Labour’s first Budget will be a catastrophe for employed jobs, especially for Minimum Wage jobs. Rachel Reeves has greatly increased the cost to businesses of having employees. Angela Rayner’s upcoming measures to improve employee rights will also impose cost. If all of these added costs are passed on to the businesses’ customers, that pushes inflation back up again. If the costs cannot be passed on, then it puts the business itself under pressure.
I have set out the changes in the area of both Minimum Wage jobs, and the associated Employer National Insurance Contributions (NICs). Then I have extrapolated the changes onto a notional business, whose size is at the lower end of a Small Enterprise on the SME scale. It is not a Microenterprise.

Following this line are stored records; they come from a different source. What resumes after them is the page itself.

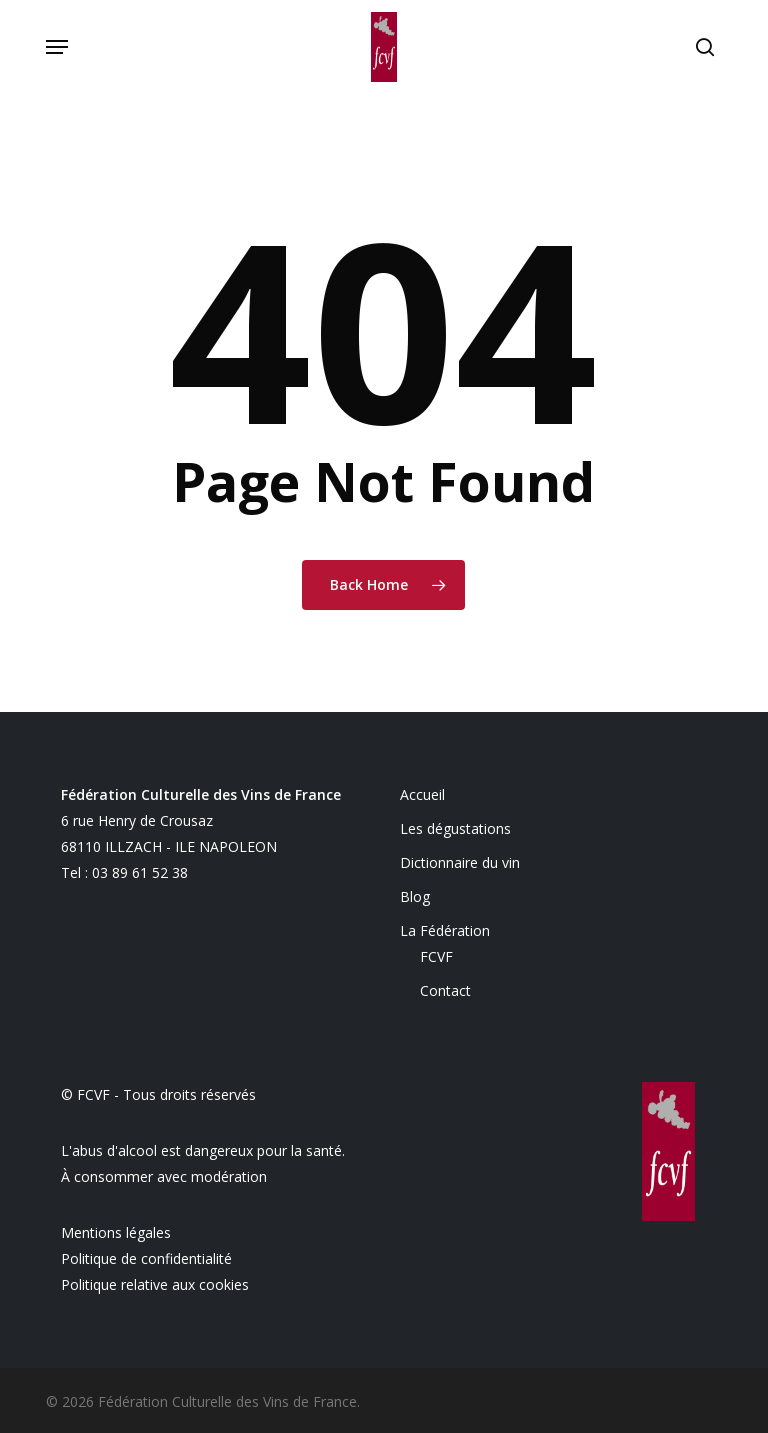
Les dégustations (455, 828)
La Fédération (445, 930)
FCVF (436, 956)
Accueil (422, 794)
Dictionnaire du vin (460, 862)
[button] (57, 47)
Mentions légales (116, 1232)
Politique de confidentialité (146, 1258)
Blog (415, 896)
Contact (445, 990)
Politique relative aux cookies (155, 1284)
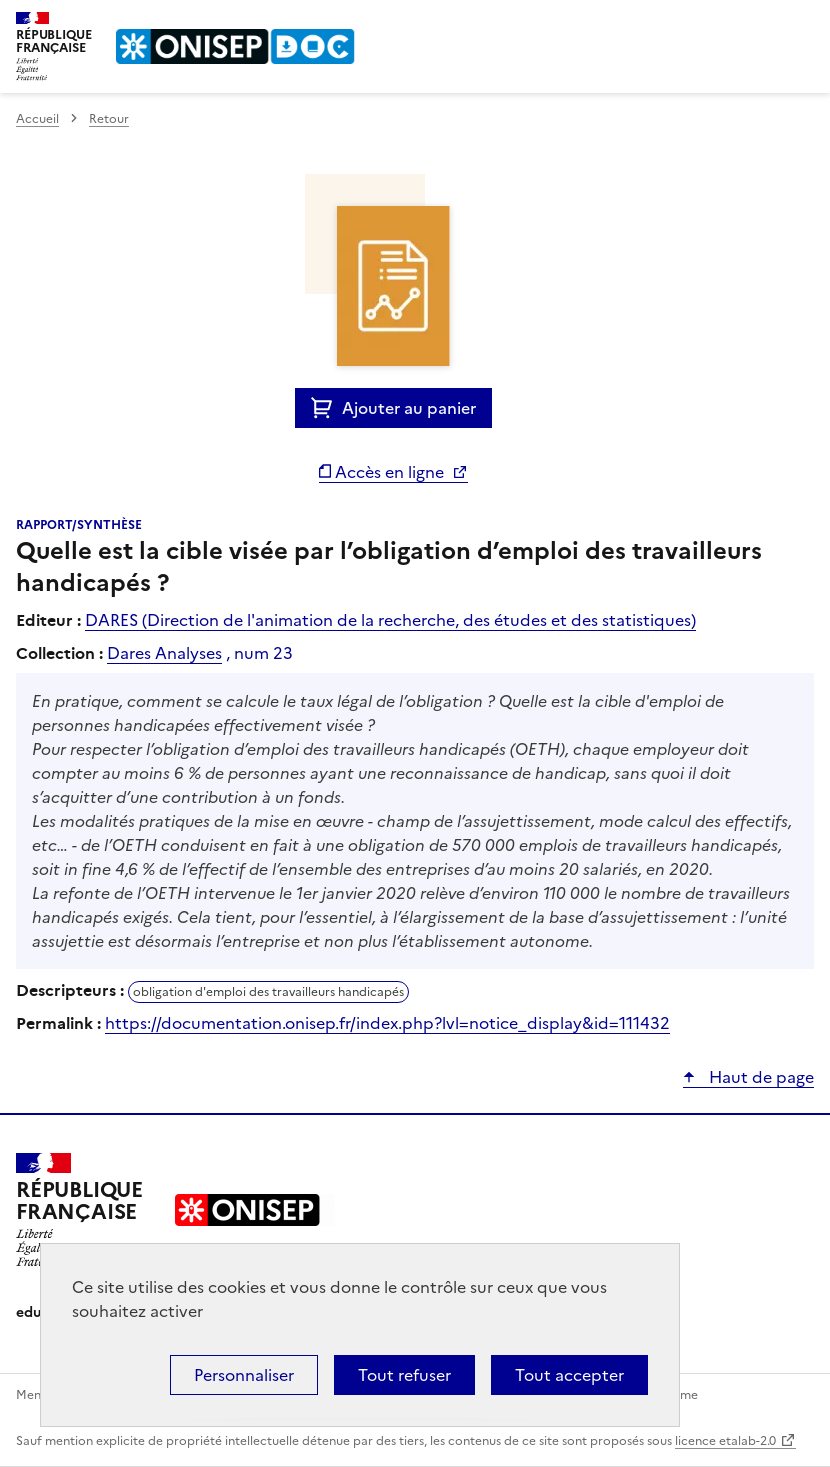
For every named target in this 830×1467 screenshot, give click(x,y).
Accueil (37, 119)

You can download the calculations here.
At the very least businesses are now going to pause hiring new staff, delay investments that might have required new staff, and give consideration to their existing staffing levels before the new rights and the higher employment costs come into effect. That is all an automatic dampener on national economic growth, but it also has negative consequences for employees and business owners alike. The latter are not predatory animals, but these kinds of extra costs push them into a corner.
The businesses’ owners are going to have to consider wiedling the axe to their staffing, before the axe falls on their own heads. Reeves and Raynor seem to believe that UK businesses are so prosperous that they can absorb meaningful extra dollops of costs, but you can be sure that owners do not see it the same way.
Let’s think of an example business (and there is no typical one) with 30 employees, 20 of whom are on £2,000 a month (£24,000 per annum, somewhere around average wages for someone in an employee job), 5 are aged over 21 and on the Minimum Wage, and 5 are aged between 18 and 21 and on the Minimum Wage. The Minimum Wage earners are taken to be on 30 hours/week contracts. Even though the Annual Employment Allowance (paid out by the government when the business’ total Employer National Insurance liability is below £100,000) will rise from £5,000 to £10,000, this business’ annual payroll will increase by 5.3% from £667,780 to £703,435, after they have cashed in the £10,000 annual employment allowance.
There will be a small offset for larger businesses as the cap for eligibility for the Annual Employment Allowance has been removed, namely that the business’ total liability for Employer National Insurance should be £100,000 or less.
The increase in the payroll for the example company of 5.3% is just because of the increases in the Minimum Wage and Employer National Insurance, noting that far more of the pay of the Minimum Wage employees will now attract the new Employer National Insurance rate of 15%. Will the other 20 employees just sit there and be happy to have their wages frozen just so that things don’t get too tough for the employer? So that the colleagues on the Minimum Wage can go home with 7-16% extra, with the biggest increase going to the youngest, with the shortest tenure and probably the least skills? ‘What do we belong to a union for?’ ‘17% or we down tools.’ ‘We need it because you and all the others are trying to pass on these cost increases to customers, which is us, and everything we buy has gone up 5% at least.’
The question for the business, when confronted with those sorts of claims and threatened increases, becomes simply who do you get rid of. The cheapest, Minimum Wage ones – short service, low severance pay, but also a lower monthly saving? Or the older ones on better wages – bigger monthly saving as against higher severance, and loss of expertise – but how often do they go sick and are they really up to it any more? Or some in the middle? Or 10% from each category? Or why don’t we get a pre-pack adminstration, get shot of all of them and re-hire to a different mix: 50% on minimum wage, 50% on above minimum wage but at most £1,750 a month compared to £2,000 now? Or just withdraw our equity and shut down?
There is no chance at all of the increased levels of Employer National Insurance bringing in £25 billion.
That and the huge increases in percentage terms in the Minimum Wage will simply result in redundancies and lower job creation, hitting hardest the young, just out of school with modest qualifications, and those who need the flexibility that often goes with Minimum Wage work – because they have caring responsibilities, because for some reason a full-time job of 35 hours/week does not work.
The £25 billion won’t come in but the extra spending Reeves has announced will for sure go out – then there really will be a gaping black hole and no Tories lining up to take the blame, as well as Labour’s customary legacy: high unemployment.
Those consigned to unemployment won’t have to worry about the refrain from Rt Hon Rachel Reeves and The Labour Party about not raising taxes on working people – because they won’t be working people any longer. They will have been conscripted by Rt Hon Rachel Reeves into the ‘Reserve Army of Labour’, as Harold Wilson used to call the dole queue.